Normalisation de l’inflation aux Etats-Unis

L'auteur

  • Philippe Weber
    • Responsable des études et de la stratégie
      CPR Asset Management

Revue de l'article

Cet article est extrait de
Revue Banque n°809

Crédit aux PME : de nouvelles tendances émergent

L’inflation semble enfin en voie de se normaliser aux États-Unis. C’est en tout cas ce que déclare la Réserve fédérale américaine : « l’inflation a été proche de l’objectif de long terme de 2 % ». Il n’y a, à dire vrai, pas besoin de l’onction de la banque centrale pour s’en convaincre. Voilà des mois que la quasi-totalité des mesures montrent une hausse graduelle.

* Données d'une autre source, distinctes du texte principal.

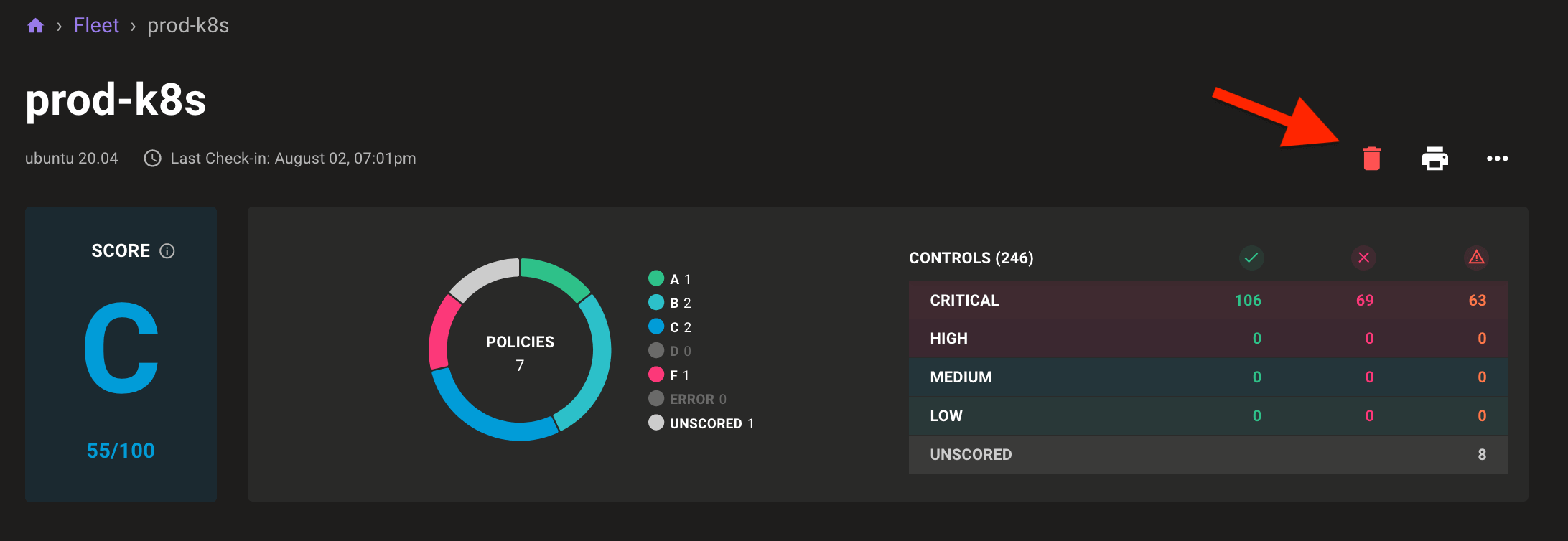Print the report using printer icon
This screenshot has height=541, width=1568.
1434,159

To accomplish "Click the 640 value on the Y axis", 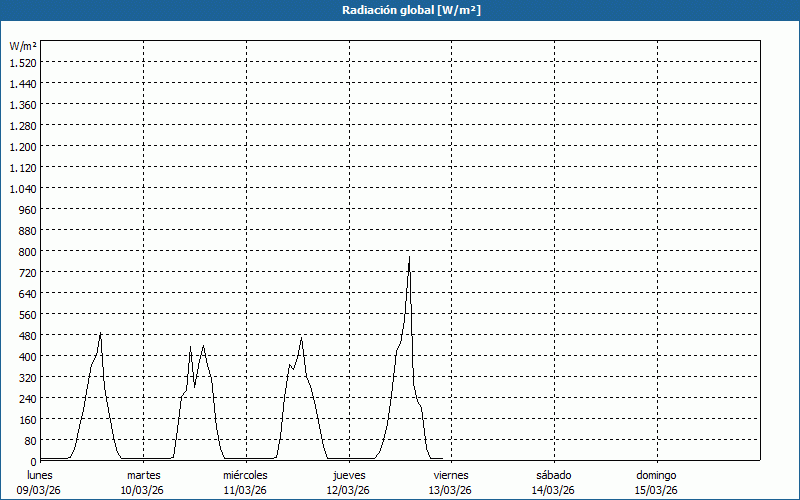I will coord(27,293).
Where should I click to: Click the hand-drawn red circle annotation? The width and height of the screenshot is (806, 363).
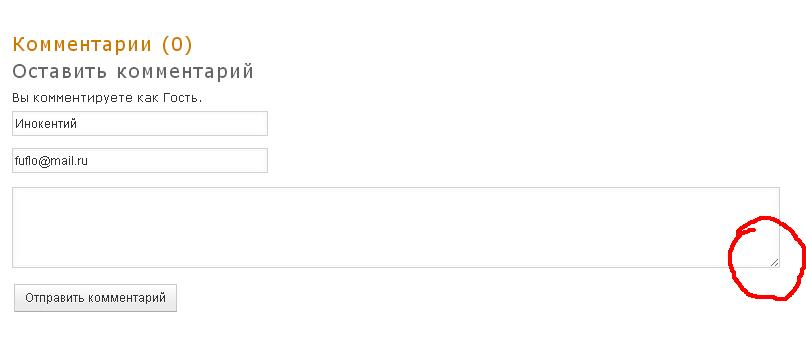pos(766,258)
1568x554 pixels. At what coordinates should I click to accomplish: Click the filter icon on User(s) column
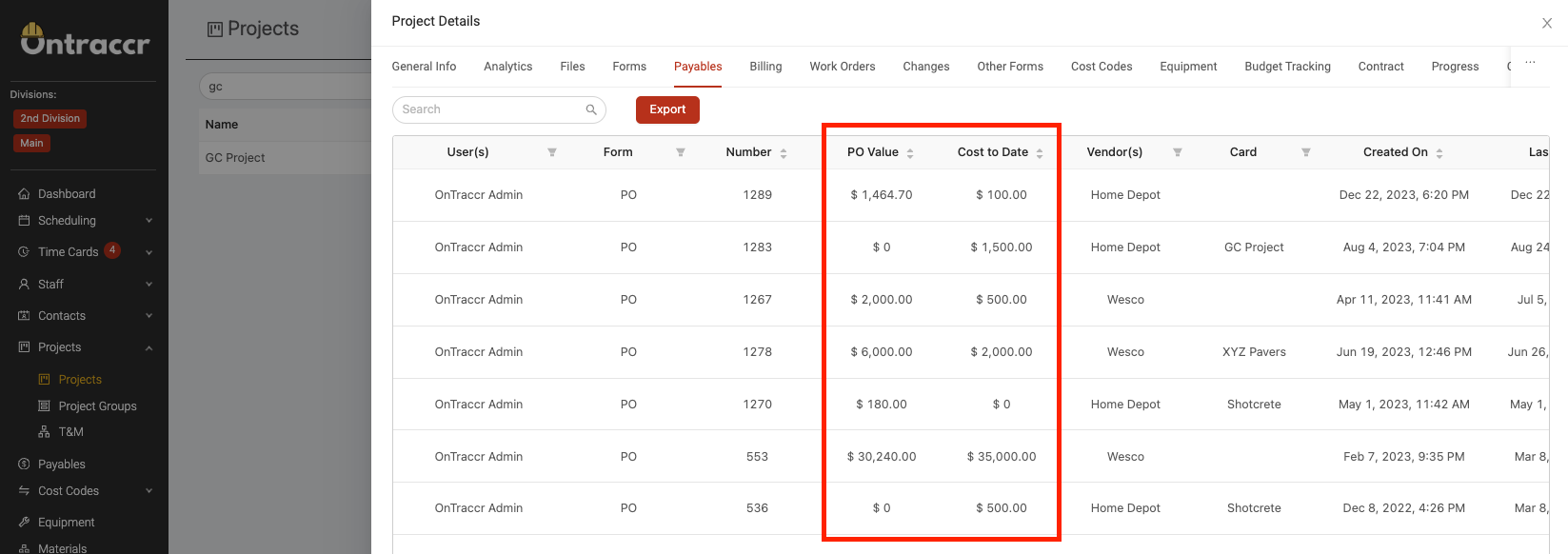point(552,152)
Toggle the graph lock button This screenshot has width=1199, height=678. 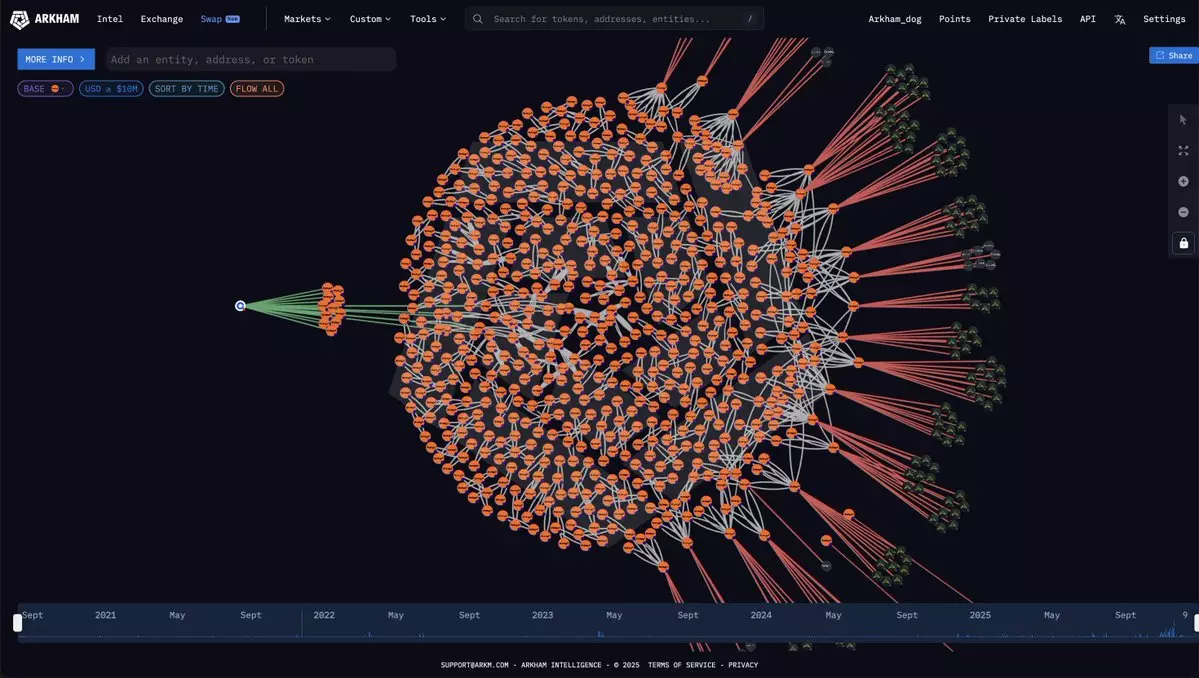(1183, 243)
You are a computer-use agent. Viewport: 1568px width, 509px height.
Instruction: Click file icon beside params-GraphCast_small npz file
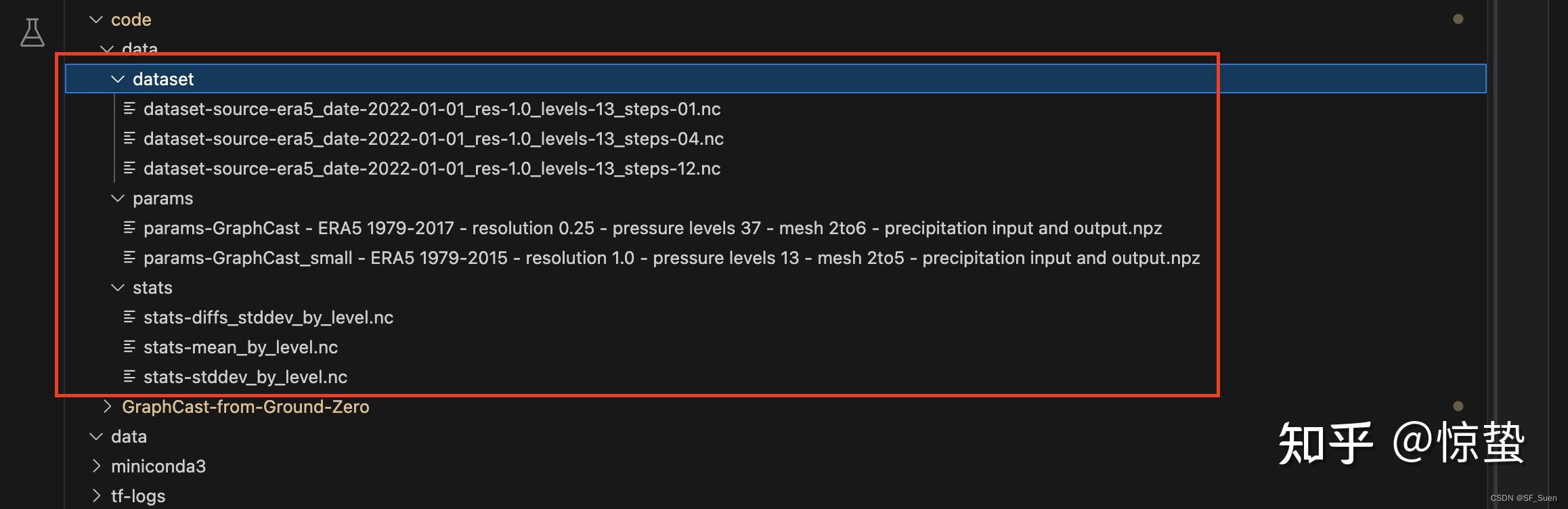(129, 257)
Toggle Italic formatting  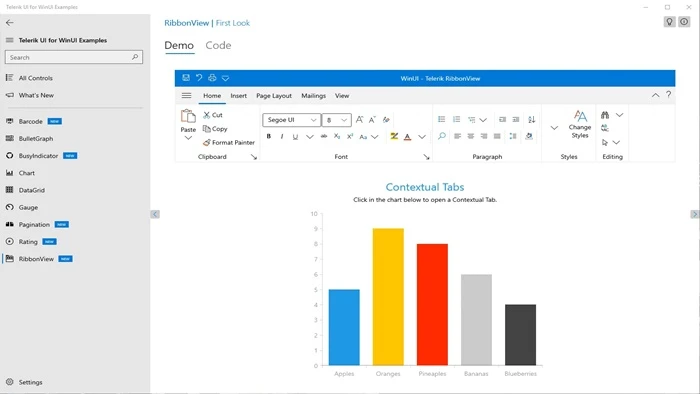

Certes, le renchérissement du pétrole en explique une partie, mais on observe la même hausse dans les indicateurs qui éliminent, sinon le pétrole, du moins ses effets directs. Pour n’en citer qu’un, l’inflation « médiane » est supérieure à 2 % depuis l’automne 2011 et a graduellement accéléré de 2,1 % en janvier 2017 à 2,5 % aujourd’hui. Il ne s’agit pas d’hyperinflation, bien entendu, mais d’une hausse des prix qui permet un ajustement plus aisé des prix relatifs. On peut légitimement espérer que cela va se poursuivre. En effet, au-delà des fluctuations de court terme, un déterminant robuste à moyen terme de l’inflation est le degré d’utilisation des ressources. Or pratiquement tous les indicateurs signalent que l’économie américaine est aujourd’hui proche du plein-emploi : ainsi, le taux de chômage est à 4,4 % en avril, soit le niveau d’avant la crise. En principe, les salaires devraient accélérer, même s’ils ne le font pour l’instant qu’avec une extrême prudence. Plus généralement, une bonne mesure de l’utilisation des capacités est l’output gap (« écart de production »), différence entre production effective et production potentielle. Cet écart s’était très fortement creusé avec la crise. Il s’est lentement comblé, malgré la faiblesse relative de la reprise : c’est que la croissance de ce potentiel est fortement ralentie par la démographie et la faible hausse de la productivité. Il s’est lentement comblé mais, dans toutes les estimations, il est aujourd’hui proche de zéro : toute accélération de croissance conduira à une certaine tension sur l’appareil de production et donc à un peu plus d’inflation. Si Donald Trump arrive à faire voter son plan de baisse d’impôts, cela suffira, mais ce n’est sans doute même pas nécessaire. Il faut donc s’attendre à des hausses de prix plus conformes à ce qu’on avait l’habitude de voir pendant la « grande modération », et à un retour à des taux d’intérêt eux aussi plus normaux.